Random Forest of Enhancer Prediction http://enhancer.ucsd.edu/renlab/RFECS_enhancer_prediction/

Methods:

  1. Call Peaks H3K27ac, H3K4me1 using threshold of 1e-2
  2. Call Peaks H3K4me3 using threshold of 1e-5
  3. Call Transcript units per cell using GRO-seq and GRO-HMM
  4. Merge H3K27ac, H3K4me1, H3K4me3 Peaks within 500bp and make universe filter for at least 1 RPKM in a cell
  5. Merge GRO-seq transcripts and filter for a. +/- 3kb from TSS of protein coding genes Gencode and H3K4me3 pekas b. Merge overlaping transcripts c. Filter for <=9kb Short-Short-Paired and Short-Unpaired d. make universe filter for at least 1 > RPKM SSP and > 2 RPM SUP in a cell
  6. Make Enhancer regions for motif search a. Short-Short-Paired +/- 500 bp center-overlap b.

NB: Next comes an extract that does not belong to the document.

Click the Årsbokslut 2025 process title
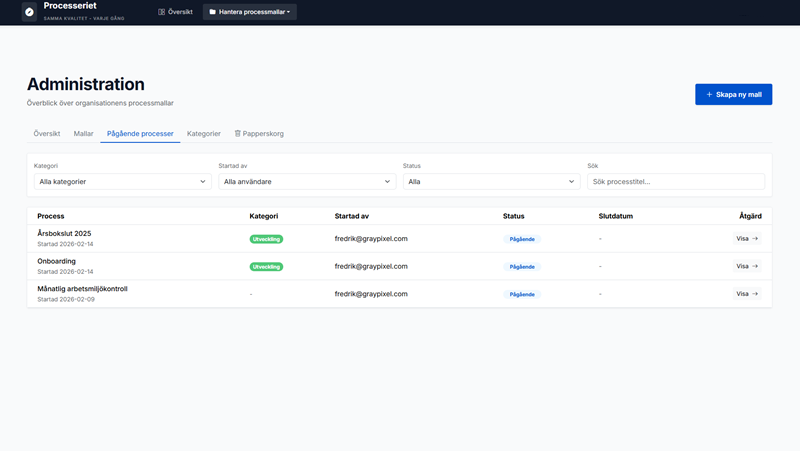 [64, 234]
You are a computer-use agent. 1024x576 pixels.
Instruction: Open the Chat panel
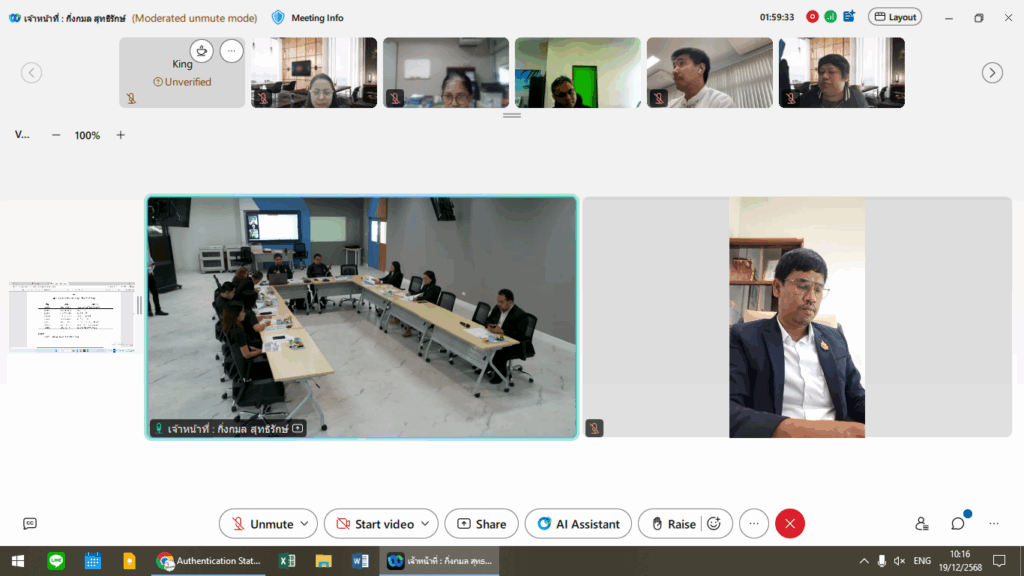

Short-Unpaired +/- bp TSS of transcript c. Histone data +/- bp 500 bp center of mark
  7. De novo motif analyses were performed using the command-line version of MEME (Bailey et al., 2009). The following parameters were used for motif prediction: (1) zero or one occurrence per sequence (- mod zoops); (2) number of motifs (-nmotifs 15); (3) minimum, maximum width of the motif (- minw 8, -maxw 15); and (4) search for motif in given strand and reverse complement strand (- revcomp). The predicted motifs from MEME were matched to known motifs using TOMTOM (Gupta et al., 2007).